[Data records]
◆ ◆ ◆

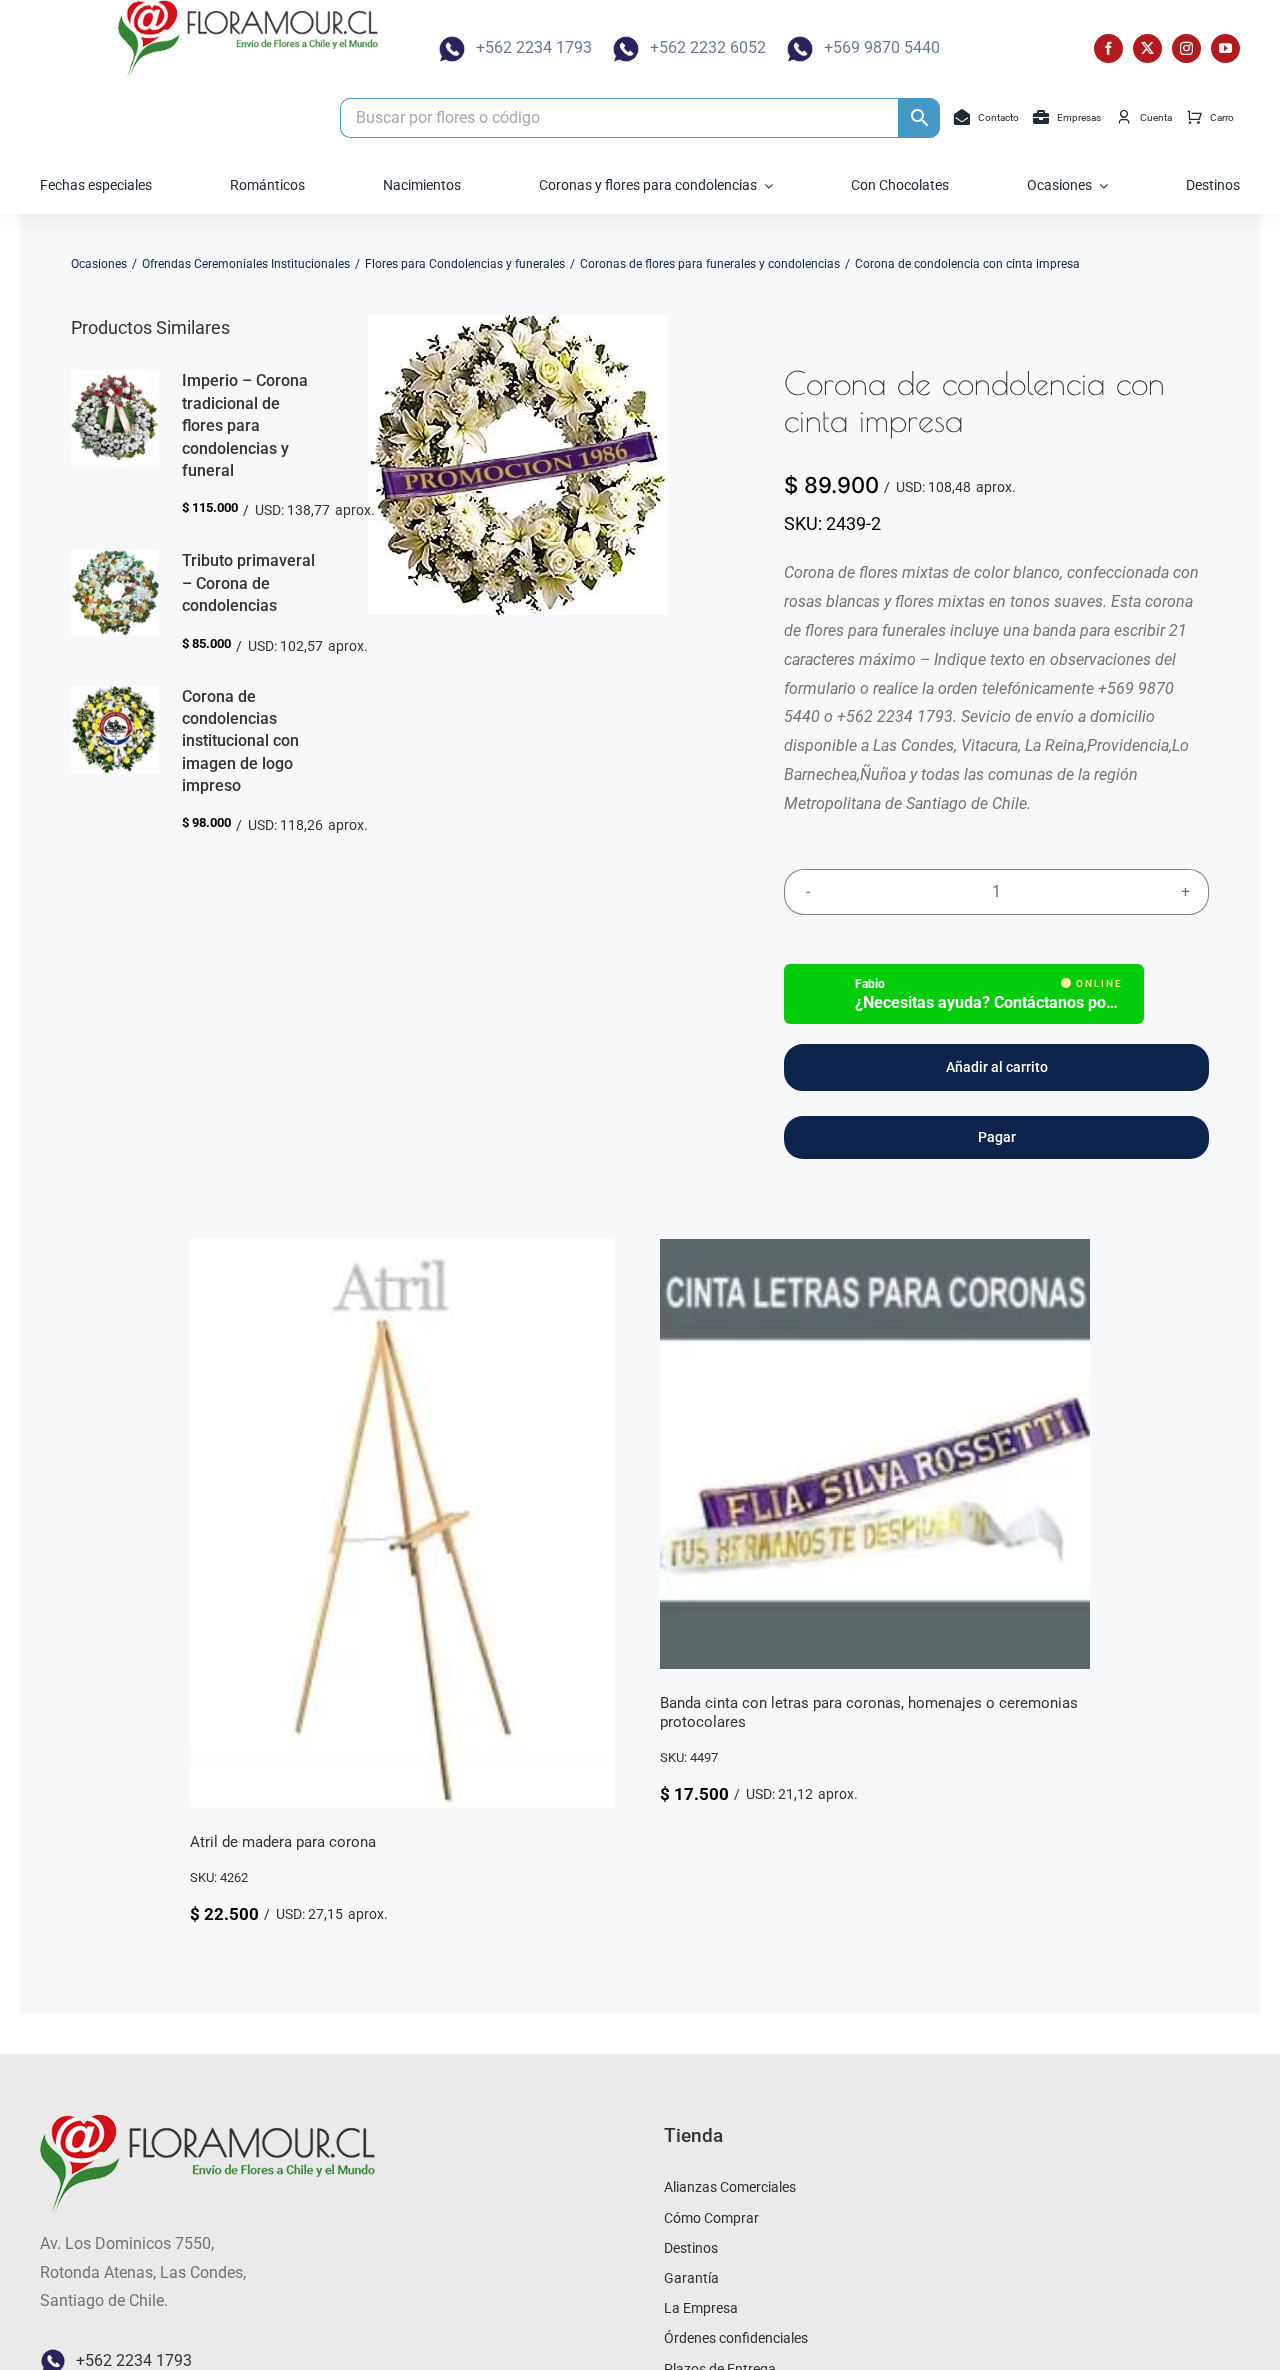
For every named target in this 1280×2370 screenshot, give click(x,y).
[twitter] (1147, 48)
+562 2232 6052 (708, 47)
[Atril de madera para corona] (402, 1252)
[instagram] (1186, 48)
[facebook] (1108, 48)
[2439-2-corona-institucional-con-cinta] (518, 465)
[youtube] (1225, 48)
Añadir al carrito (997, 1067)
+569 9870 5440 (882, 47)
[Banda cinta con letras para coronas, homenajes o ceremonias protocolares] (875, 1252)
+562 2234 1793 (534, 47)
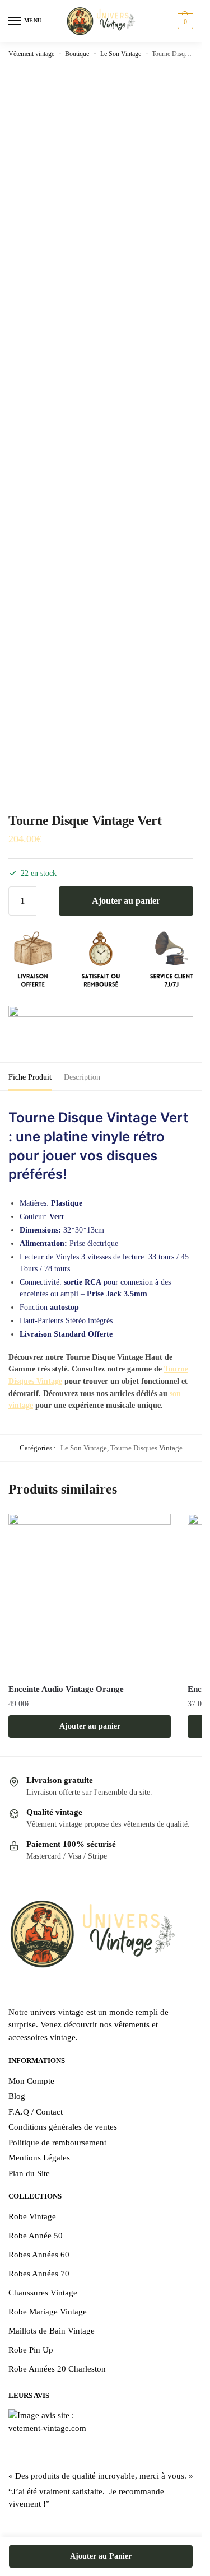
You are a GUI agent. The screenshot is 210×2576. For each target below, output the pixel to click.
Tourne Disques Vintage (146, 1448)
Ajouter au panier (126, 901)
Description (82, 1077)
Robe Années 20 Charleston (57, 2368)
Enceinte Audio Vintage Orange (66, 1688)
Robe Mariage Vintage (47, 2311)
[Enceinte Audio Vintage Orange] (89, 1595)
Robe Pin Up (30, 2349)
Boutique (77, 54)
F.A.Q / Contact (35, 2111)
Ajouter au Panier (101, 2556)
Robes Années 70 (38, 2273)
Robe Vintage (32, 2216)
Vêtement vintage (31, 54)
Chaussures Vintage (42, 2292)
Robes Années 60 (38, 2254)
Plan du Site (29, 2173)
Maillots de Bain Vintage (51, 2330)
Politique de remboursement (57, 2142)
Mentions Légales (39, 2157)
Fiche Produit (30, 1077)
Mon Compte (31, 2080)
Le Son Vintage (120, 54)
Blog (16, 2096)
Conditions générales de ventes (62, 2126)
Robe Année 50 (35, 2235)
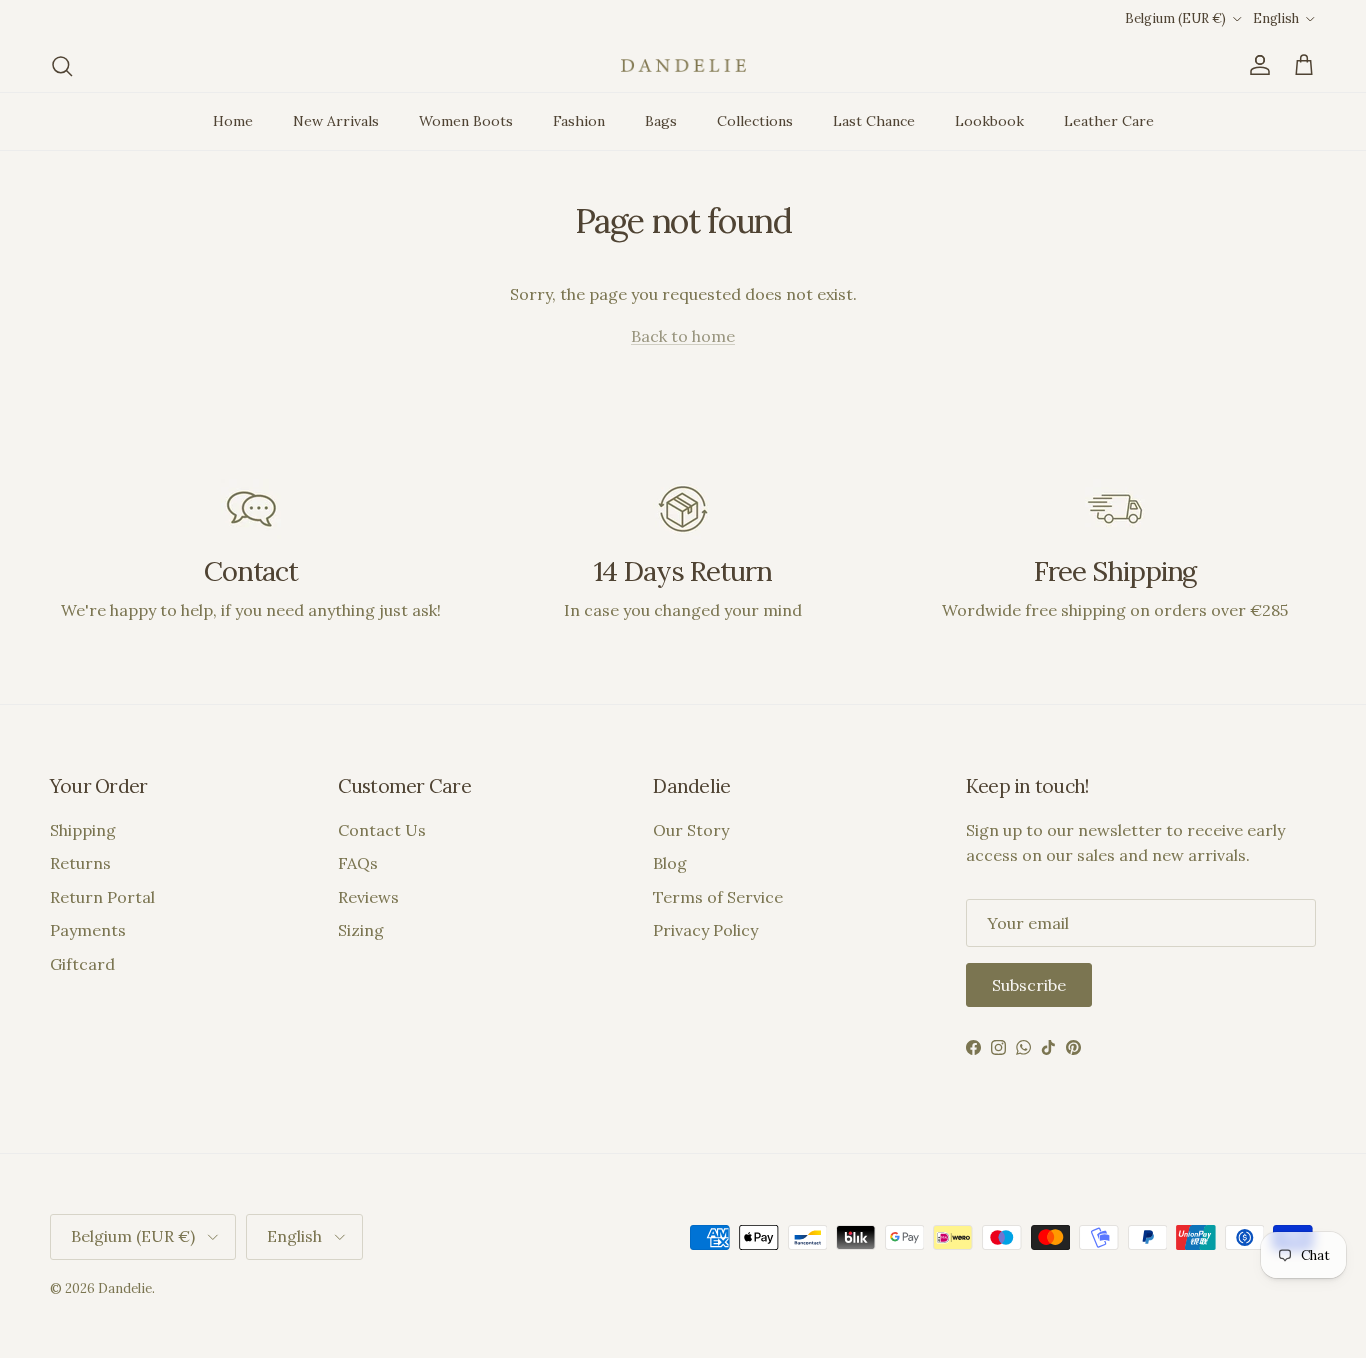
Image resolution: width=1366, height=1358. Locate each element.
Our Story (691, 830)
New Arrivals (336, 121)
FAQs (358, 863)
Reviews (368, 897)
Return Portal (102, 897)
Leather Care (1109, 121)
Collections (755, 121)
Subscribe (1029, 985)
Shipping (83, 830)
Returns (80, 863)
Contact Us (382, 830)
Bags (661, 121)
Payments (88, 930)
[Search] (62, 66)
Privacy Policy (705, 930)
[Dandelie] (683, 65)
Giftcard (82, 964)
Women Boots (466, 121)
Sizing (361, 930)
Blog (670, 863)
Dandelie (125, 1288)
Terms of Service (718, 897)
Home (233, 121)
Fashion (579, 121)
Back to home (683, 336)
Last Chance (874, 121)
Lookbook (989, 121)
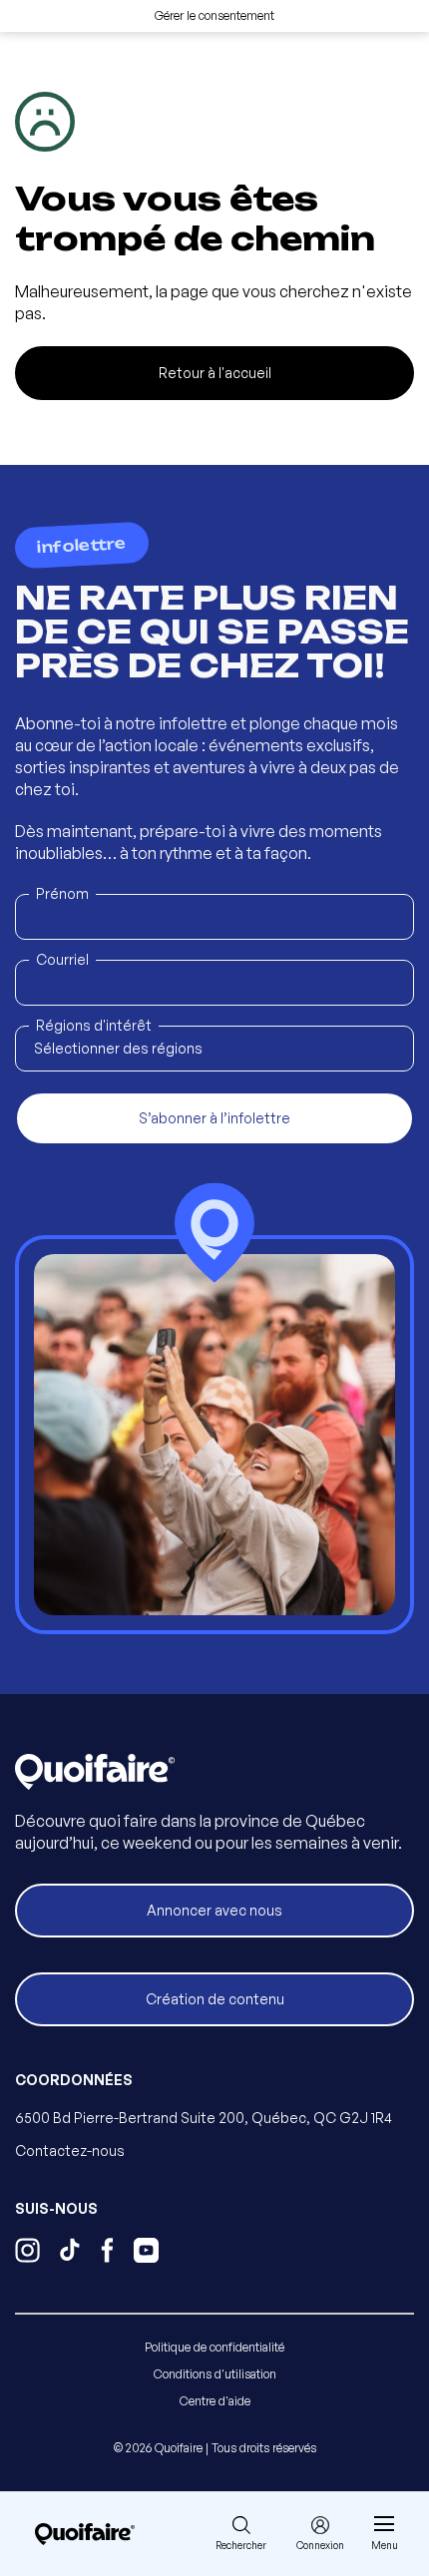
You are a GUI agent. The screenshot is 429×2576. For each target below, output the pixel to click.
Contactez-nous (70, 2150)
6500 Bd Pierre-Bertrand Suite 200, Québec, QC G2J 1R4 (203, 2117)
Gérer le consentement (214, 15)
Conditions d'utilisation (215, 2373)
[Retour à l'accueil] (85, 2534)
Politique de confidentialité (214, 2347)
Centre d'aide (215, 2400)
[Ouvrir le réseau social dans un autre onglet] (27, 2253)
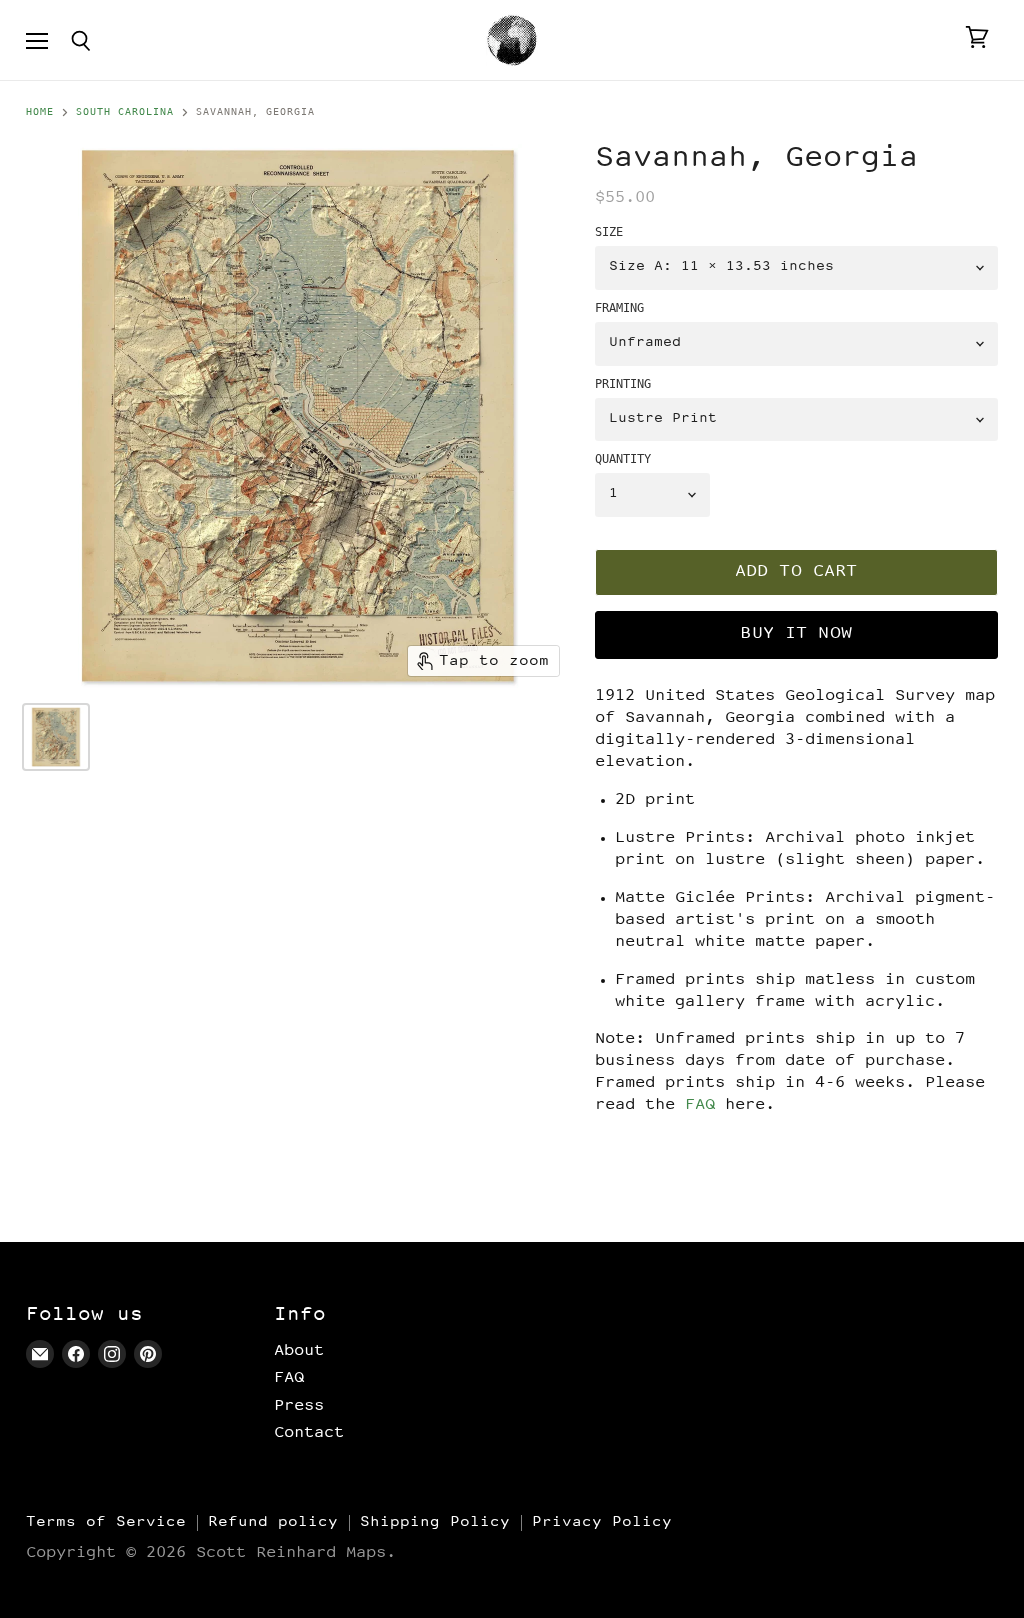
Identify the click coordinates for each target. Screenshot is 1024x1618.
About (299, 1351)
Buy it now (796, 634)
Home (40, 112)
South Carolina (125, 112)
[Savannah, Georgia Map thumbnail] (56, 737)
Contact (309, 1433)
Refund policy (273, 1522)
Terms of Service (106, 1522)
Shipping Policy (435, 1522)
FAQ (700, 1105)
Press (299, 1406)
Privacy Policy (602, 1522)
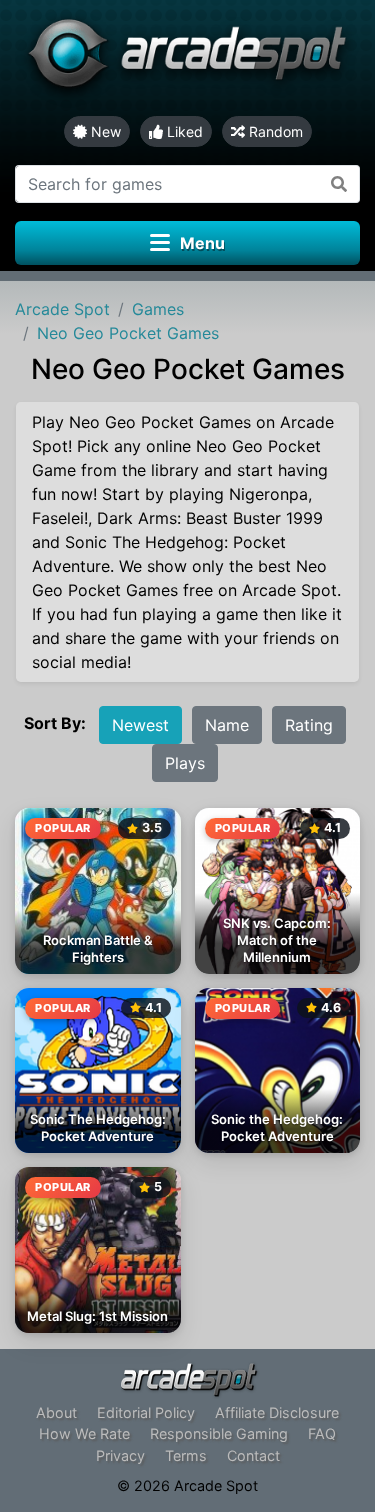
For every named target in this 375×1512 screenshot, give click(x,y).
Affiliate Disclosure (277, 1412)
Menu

◆ ◆ ◆

### Your task
Only the lines above starting with the line with "Le Son Vintage (120, 54)" and going on through the line with "Refund policy (273, 1522)" belong in the answer; repeat them exactly, minus any picture.

### Solution for this problem
Le Son Vintage (120, 54)
Blog (16, 2096)
Conditions générales de ventes (62, 2126)
Robe Année 50 (35, 2235)
Image resolution: width=1366, height=1358. Locate each element.
Our Story (691, 830)
New Arrivals (336, 121)
FAQs (358, 863)
Reviews (368, 897)
Return Portal (102, 897)
Leather Care (1109, 121)
Collections (755, 121)
Subscribe (1029, 985)
Shipping (83, 830)
Returns (80, 863)
Contact Us (382, 830)
Bags (661, 121)
Payments (88, 930)
[Search] (62, 66)
Privacy Policy (705, 930)
[Dandelie] (683, 65)
Giftcard (82, 964)
Women Boots (466, 121)
Sizing (361, 930)
Blog (670, 863)
Dandelie (125, 1288)
Terms of Service (718, 897)
Home (233, 121)
Fashion (579, 121)
Back to home (683, 336)
Last Chance (874, 121)
Lookbook (989, 121)
You are a GUI agent. The screenshot is 429×2576. For each target below, output the pixel to click.
Contactez-nous (70, 2150)
6500 Bd Pierre-Bertrand Suite 200, Québec, QC G2J 1R4 (203, 2117)
Gérer le consentement (214, 15)
Conditions d'utilisation (215, 2373)
[Retour à l'accueil] (85, 2534)
Politique de confidentialité (214, 2347)
Centre d'aide (215, 2400)
[Ouvrir le réseau social dans un autre onglet] (27, 2253)
Identify the click coordinates for each target. Screenshot is 1024x1618.
About (299, 1351)
Buy it now (796, 634)
Home (40, 112)
South Carolina (125, 112)
[Savannah, Georgia Map thumbnail] (56, 737)
Contact (309, 1433)
Refund policy (273, 1522)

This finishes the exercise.